しかし、連中は失敗ばかり(以下は失敗のバリエーション)
- 鯛を捌いていた男 → 赤犬(茶柴のこと)がうるさく吠えるので、大将が「尻尾を喰らわせろ(攻撃しろ)」と嗾けたら、鯛の尾を食らわせ、今度は「まだ吠える」といえば「頭を喰らわせろ」と告げられ、頭を食わせ、挙げ句に「胴を喰らわせろ」と言ったものだから、鯛の身まで犬に食らわせてしまい、犬は出ていったが、結局鯛全部を犬に食われてしまう。

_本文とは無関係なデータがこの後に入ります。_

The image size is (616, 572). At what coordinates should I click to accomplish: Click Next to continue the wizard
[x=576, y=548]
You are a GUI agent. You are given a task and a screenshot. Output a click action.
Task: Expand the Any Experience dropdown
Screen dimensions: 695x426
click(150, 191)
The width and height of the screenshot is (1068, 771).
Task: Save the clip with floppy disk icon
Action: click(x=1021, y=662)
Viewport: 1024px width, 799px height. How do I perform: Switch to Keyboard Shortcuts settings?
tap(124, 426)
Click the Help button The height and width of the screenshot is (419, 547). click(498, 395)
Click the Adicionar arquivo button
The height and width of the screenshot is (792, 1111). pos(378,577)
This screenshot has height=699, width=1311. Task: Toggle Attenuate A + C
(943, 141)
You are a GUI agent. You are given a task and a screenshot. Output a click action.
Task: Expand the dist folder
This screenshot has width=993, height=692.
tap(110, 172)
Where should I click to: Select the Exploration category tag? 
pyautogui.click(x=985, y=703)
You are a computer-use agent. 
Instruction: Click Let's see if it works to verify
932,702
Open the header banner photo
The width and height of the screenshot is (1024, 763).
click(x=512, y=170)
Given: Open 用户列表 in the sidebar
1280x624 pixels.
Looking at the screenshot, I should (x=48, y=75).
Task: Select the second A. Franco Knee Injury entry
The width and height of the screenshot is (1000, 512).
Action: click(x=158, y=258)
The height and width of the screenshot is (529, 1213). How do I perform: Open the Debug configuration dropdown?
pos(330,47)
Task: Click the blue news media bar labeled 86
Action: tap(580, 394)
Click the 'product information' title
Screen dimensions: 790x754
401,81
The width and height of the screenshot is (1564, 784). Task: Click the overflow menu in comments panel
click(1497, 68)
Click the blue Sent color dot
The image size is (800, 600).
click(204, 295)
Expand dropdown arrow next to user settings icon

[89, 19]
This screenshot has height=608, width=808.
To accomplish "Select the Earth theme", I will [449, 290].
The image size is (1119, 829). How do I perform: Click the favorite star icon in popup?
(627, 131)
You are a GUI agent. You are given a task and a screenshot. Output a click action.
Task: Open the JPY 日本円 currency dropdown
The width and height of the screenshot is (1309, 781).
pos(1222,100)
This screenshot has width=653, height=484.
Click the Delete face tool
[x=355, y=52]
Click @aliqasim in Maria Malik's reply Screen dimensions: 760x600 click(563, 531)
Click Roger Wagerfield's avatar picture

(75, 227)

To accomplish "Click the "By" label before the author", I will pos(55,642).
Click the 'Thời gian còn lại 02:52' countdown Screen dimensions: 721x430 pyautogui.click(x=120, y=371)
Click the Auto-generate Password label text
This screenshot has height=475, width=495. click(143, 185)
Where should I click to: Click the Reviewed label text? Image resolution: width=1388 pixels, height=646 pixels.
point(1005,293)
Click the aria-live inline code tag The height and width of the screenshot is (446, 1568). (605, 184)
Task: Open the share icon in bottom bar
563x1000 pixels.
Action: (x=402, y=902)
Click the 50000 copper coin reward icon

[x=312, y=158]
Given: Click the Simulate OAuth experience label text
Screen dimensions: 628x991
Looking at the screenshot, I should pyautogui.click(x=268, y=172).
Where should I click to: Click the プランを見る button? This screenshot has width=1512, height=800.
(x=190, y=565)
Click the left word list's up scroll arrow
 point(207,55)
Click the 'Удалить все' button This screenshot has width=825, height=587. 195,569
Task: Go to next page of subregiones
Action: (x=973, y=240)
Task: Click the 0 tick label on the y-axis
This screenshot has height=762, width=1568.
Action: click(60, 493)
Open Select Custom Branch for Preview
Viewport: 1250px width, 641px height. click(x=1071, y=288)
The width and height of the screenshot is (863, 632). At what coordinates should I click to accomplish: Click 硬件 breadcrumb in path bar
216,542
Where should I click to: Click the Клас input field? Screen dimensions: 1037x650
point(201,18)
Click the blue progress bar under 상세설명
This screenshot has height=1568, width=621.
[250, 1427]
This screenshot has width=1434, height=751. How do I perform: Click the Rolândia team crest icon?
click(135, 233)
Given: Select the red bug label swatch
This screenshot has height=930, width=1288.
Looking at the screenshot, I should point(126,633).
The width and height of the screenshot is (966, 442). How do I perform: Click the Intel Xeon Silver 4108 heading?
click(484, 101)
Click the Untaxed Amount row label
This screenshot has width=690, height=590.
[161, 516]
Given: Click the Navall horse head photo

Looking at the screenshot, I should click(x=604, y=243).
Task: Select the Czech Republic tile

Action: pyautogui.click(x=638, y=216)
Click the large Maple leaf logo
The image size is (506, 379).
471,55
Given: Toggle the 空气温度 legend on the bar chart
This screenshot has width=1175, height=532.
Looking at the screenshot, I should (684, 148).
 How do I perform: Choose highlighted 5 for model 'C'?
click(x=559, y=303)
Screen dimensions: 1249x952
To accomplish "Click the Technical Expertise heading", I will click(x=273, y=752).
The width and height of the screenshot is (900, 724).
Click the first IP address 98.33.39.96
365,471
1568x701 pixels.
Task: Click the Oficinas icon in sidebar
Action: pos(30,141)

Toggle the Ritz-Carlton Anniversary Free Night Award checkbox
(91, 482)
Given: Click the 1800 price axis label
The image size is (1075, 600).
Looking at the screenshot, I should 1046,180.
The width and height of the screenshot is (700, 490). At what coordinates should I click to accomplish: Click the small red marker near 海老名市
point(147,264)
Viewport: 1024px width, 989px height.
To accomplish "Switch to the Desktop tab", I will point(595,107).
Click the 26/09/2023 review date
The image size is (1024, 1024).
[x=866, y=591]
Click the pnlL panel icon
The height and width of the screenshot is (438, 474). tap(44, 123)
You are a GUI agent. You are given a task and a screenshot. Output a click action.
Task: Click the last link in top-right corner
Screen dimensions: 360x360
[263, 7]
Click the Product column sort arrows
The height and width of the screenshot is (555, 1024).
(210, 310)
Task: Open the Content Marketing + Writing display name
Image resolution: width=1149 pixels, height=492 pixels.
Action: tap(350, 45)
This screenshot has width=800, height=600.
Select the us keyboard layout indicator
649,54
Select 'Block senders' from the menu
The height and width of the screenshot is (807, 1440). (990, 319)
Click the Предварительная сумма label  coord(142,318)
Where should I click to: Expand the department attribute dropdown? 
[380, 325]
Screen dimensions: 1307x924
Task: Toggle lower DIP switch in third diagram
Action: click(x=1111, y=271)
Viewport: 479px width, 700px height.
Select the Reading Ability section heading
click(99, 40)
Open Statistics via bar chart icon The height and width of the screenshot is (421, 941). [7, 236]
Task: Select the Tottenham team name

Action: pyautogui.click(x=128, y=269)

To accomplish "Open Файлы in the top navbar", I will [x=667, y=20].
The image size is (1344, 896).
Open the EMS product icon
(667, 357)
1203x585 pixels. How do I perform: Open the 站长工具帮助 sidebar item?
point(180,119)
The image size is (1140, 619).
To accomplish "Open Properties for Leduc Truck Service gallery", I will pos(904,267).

- 数の子を調理していた男 → 数の子を煮てしまい、固くなってしまう(数の子は塩水で揉まないといけない)。
- 葱を調理していた男 → 塩で揉んでしまい、すっかりしなびてしまう(上方のみ)
- 棒鱈を調理していた男 → 細かく微塵切りにしてしまい、すっかりグズグズに
- 山芋を切っていた男 → 山芋を糠漬けに漬けてしまう(江戸のみ)
- かんてき(七輪)を扇いでた男 → 火の種も入れず、ひたすら炭を扇ぎ続けていた
皆の失敗を見届け、大将は最後の砦、ダシを取っていた男のところへ行く。彼は「準備ができた」と豪語するが、よく見るとダシ殻しかない。「ダシはどうした?」と質問すると、しれっと「要らないと思って捨てた」と言う。しかも、もう使わないと思って行水に使ったというので「さっきの湯で鍋作りましょうか」と答えるので、大将は呆れ果ててしまう。
とうとう酒しか残っていないが、燗をしていた男がへべれけになっている。大将が訳を聞くと「二杯だけ毒味した」と答えるのだ。どうせお猪口じゃなくて湯飲みでも使ったんだろうと尋ねると、男は丼鉢二杯の酒を呑んでしまい、せっかくの酒もほとんどなくなってしまった。
※その後は味噌汁を拵えようとする展開もあるようだが普通はダシか酒あたりで、「おなじみの寄合酒の一席でございます」などと締めることが多い(よくある、収拾がつかなくなったところでお開きにするパターン。ほかに『宿替い』など)。
なお、時間の都合で端折ることも多く、噺の辻褄が合ってない(調達した食材が調理に使われていない)こともあるが、そこに突っ込んではいけない。